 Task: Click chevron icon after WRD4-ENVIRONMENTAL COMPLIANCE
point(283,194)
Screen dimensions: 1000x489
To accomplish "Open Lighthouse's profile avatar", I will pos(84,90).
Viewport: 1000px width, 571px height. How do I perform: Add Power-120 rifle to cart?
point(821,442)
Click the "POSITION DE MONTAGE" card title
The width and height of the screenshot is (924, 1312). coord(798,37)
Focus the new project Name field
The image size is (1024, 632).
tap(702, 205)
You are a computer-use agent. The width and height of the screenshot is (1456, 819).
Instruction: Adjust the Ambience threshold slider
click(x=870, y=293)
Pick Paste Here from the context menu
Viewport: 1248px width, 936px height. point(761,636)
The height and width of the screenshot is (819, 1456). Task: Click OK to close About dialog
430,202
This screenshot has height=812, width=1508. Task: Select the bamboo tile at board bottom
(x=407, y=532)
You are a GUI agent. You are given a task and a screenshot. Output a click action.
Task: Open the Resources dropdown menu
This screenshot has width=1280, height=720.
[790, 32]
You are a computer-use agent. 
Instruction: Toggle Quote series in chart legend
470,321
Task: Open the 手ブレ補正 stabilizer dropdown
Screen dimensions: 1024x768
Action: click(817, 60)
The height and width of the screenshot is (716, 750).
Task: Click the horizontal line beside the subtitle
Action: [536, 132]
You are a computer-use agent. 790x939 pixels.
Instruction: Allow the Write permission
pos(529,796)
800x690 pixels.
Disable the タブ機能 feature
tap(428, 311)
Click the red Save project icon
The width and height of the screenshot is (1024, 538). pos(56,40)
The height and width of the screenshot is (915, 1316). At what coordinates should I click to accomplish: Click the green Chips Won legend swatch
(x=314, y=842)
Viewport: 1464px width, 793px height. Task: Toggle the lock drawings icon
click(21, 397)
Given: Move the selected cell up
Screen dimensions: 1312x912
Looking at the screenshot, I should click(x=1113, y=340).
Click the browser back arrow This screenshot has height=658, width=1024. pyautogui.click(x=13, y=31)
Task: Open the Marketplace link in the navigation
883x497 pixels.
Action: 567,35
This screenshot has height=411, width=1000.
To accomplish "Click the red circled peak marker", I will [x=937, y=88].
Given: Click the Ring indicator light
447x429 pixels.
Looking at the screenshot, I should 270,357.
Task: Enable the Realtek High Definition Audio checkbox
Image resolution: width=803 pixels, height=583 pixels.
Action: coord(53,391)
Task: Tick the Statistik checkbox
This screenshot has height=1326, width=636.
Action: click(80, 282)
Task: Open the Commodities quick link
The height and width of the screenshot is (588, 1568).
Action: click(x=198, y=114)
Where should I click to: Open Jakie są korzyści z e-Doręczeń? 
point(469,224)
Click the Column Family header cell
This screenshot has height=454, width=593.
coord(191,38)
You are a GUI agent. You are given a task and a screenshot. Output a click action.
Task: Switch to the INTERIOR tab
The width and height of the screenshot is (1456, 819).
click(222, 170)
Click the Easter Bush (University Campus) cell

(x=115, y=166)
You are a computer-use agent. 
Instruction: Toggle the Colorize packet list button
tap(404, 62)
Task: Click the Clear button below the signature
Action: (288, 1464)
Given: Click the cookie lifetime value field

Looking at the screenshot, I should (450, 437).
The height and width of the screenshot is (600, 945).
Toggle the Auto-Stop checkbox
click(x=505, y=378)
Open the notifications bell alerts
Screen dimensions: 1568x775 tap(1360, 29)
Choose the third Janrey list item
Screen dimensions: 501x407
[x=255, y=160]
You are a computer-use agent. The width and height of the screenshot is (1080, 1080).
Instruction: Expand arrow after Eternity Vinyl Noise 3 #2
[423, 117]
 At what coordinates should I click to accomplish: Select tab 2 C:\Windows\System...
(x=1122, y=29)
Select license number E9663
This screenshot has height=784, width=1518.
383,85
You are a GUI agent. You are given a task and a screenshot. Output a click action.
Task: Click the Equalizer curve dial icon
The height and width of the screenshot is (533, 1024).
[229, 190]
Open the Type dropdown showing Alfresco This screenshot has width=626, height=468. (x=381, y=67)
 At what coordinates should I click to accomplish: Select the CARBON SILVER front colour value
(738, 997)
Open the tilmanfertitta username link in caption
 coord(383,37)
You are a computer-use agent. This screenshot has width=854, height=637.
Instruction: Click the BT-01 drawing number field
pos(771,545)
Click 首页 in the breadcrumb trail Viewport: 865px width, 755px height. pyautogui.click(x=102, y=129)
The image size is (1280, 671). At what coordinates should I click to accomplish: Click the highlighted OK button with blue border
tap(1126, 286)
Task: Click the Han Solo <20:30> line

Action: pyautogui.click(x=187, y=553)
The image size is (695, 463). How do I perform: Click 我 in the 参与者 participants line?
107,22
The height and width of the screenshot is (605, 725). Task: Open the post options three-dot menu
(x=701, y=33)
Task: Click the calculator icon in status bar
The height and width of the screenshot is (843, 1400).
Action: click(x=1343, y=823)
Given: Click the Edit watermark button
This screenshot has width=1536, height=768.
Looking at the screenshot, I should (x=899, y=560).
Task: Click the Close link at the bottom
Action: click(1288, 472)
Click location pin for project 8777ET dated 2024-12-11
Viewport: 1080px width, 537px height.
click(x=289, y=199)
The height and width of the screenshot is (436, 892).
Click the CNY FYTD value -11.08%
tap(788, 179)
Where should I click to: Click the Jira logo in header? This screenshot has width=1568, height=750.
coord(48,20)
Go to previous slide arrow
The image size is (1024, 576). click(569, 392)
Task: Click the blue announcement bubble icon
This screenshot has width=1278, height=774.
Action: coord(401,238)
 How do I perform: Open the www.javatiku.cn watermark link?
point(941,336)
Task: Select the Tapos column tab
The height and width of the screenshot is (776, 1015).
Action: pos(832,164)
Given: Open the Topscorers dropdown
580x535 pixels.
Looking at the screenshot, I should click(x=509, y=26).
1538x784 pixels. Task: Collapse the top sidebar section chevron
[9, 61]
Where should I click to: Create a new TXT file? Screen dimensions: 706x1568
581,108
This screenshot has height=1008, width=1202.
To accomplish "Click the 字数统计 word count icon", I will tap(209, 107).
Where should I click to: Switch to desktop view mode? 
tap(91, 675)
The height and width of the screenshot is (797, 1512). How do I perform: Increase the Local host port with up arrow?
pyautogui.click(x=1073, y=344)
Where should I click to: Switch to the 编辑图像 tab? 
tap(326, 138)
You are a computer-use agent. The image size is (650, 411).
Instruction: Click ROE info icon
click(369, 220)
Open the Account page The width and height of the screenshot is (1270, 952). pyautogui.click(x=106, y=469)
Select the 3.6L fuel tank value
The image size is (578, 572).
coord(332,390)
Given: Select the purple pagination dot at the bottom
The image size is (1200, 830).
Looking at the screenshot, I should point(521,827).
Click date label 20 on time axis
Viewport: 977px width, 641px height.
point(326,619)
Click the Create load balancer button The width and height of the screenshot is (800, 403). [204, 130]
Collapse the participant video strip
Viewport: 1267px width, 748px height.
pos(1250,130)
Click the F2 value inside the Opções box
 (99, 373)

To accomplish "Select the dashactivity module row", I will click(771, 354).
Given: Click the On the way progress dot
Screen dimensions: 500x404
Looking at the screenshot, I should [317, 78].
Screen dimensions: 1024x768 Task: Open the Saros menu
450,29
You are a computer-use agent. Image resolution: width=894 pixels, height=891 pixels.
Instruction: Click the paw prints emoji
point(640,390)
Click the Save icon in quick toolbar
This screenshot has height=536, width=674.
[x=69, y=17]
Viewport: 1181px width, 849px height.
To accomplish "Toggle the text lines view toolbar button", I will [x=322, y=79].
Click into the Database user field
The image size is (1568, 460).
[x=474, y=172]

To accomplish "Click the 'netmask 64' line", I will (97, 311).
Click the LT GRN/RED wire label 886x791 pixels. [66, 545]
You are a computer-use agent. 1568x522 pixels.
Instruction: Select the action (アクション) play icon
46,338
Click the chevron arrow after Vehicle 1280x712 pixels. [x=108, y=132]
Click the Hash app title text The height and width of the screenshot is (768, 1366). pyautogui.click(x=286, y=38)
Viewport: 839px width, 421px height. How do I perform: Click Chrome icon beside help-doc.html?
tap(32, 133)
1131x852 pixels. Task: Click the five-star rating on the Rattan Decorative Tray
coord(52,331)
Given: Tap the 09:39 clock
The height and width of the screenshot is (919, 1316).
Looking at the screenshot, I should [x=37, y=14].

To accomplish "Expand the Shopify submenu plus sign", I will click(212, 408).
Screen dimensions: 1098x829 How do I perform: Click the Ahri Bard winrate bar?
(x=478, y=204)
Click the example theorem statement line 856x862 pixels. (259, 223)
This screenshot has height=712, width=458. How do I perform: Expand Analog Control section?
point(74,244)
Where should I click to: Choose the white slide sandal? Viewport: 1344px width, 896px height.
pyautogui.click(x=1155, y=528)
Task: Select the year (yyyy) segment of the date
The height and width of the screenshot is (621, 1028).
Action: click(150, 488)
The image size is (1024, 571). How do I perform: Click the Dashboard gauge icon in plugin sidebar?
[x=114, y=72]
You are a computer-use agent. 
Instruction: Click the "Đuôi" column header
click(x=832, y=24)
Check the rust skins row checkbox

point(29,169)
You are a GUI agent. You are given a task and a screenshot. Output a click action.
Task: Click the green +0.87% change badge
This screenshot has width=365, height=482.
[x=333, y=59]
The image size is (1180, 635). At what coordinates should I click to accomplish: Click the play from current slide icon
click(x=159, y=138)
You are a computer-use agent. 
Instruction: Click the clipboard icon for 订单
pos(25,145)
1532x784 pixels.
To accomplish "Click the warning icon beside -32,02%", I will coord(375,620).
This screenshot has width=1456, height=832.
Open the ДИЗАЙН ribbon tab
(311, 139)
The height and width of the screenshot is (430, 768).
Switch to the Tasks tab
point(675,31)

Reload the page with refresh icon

EXERCISE INSTRUCTIONS: Among the records, find the lines that contain "quick" and copy each of them.

EXERCISE RESPONSE:
Task: Open the Commodities quick link
Click the Save icon in quick toolbar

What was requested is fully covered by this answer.